# **Project Name**    - Project Name - Uber Supply Demand Gap Analysis




##### **Project Type**    - Exploratory Data Analysis (EDA)
##### **Contribution**    - Individual
##### **Team Member 1 - GANGARAPU DATHA NAGA SAI
##### **Team Member 2 -**
##### **Team Member 3 -**
##### **Team Member 4 -**

In [None]:
import pandas as pd
import numpy as np
import matplotlib.pyplot as plt
import seaborn as sns
import matplotlib.pyplot as plt


# display settings
pd.set_option('display.max_columns', None)

# load dataset
df = pd.read_csv('Uber Request Data.csv')

# preview data
df.head()


In [None]:
df.info()


In [None]:
df.columns


In [None]:
df.shape


In [None]:
df.isnull().sum()


In [None]:
df_clean = df.copy()


In [None]:
df_clean['Request timestamp'] = pd.to_datetime(
    df_clean['Request timestamp'],
    errors='coerce',
    dayfirst=True
)

df_clean['Drop timestamp'] = pd.to_datetime(
    df_clean['Drop timestamp'],
    errors='coerce',
    dayfirst=True
)


In [None]:
df_clean.info()


In [None]:
df_clean['Request_hour'] = df_clean['Request timestamp'].dt.hour


In [None]:
df_clean[['Request timestamp', 'Request_hour']].head()


In [None]:
def time_slot(hour):
    if pd.isna(hour):
        return np.nan
    elif 0 <= hour < 5:
        return 'Early Morning'
    elif 5 <= hour < 10:
        return 'Morning'
    elif 10 <= hour < 16:
        return 'Afternoon'
    elif 16 <= hour < 20:
        return 'Evening'
    elif 20 <= hour < 24:
        return 'Night'

df_clean['Time_slot'] = df_clean['Request_hour'].apply(time_slot)


In [None]:
df_clean[['Request_hour', 'Time_slot']].head(10)


In [None]:
time_slot_counts = df_clean['Time_slot'].value_counts()
time_slot_counts


In [None]:
df_clean['Status'].value_counts()


In [None]:
status_time_slot = pd.crosstab(df_clean['Time_slot'], df_clean['Status'])
status_time_slot


In [None]:
df_clean['Pickup point'].value_counts()


In [None]:
pickup_status = pd.crosstab(df_clean['Pickup point'], df_clean['Status'])
pickup_status


In [None]:
time_pickup_status = pd.crosstab(
    [df_clean['Time_slot'], df_clean['Pickup point']],
    df_clean['Status']
)
time_pickup_status


In [None]:
plt.figure(figsize=(8,5))
time_slot_counts.plot(kind='bar')
plt.title('Number of Requests by Time Slot')
plt.xlabel('Time Slot')
plt.ylabel('Number of Requests')
plt.show()


In [None]:
status_time_slot.plot(kind='bar', figsize=(9,6))
plt.title('Trip Status by Time Slot')
plt.xlabel('Time Slot')
plt.ylabel('Number of Requests')
plt.show()


In [None]:
pickup_status.plot(kind='bar', figsize=(8,6))
plt.title('Trip Status by Pickup Point')
plt.xlabel('Pickup Point')
plt.ylabel('Number of Requests')
plt.show()


# **Project Summary -**

This project focuses on analyzing the supply-demand gap in Uber ride requests using exploratory data analysis techniques. The dataset contains information about ride requests, pickup points, trip status, and timestamps. The primary objective of this analysis is to identify patterns and reasons behind trip failures such as cancellations and unavailability of cars.
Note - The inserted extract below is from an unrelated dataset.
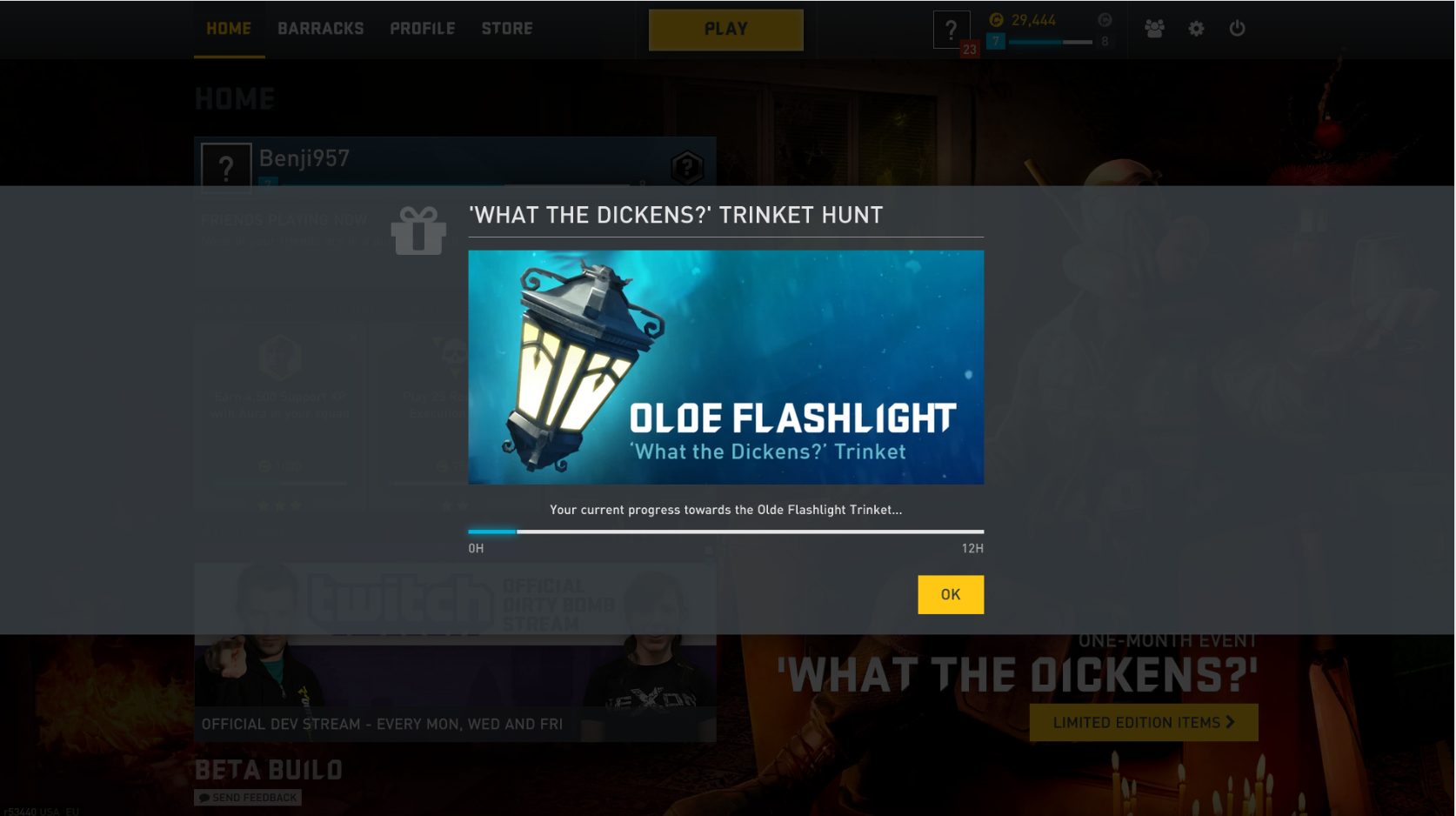Screen dimensions: 1456x816
Task: Click the power quit icon
Action: coord(1237,29)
The analysis begins with data cleaning and preprocessing. Missing values were identified in the Driver ID and Drop Timestamp columns. These missing values are meaningful, as they indicate cancelled trips or situations where cars were not available. Timestamp columns were converted into datetime format to allow time-based analysis. Additional features such as request hour and time slots were created to understand demand variations across different times of the day.
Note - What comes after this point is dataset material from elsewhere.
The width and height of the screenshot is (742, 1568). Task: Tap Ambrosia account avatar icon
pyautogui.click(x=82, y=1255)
Exploratory data analysis revealed that ride demand is highest during morning hours, followed by evening and night periods. Early morning shows comparatively lower demand. However, demand alone does not explain the problem. A significant number of trips fail due to either driver cancellations or unavailability of cars.

Further analysis of trip status showed that a large number of requests fail because no cars are available, especially during evening and night hours. Morning hours experience a high number of cancellations, indicating driver-side issues during peak traffic hours. Pickup point analysis revealed that airport rides suffer mainly from car unavailability, while city rides face higher cancellation rates.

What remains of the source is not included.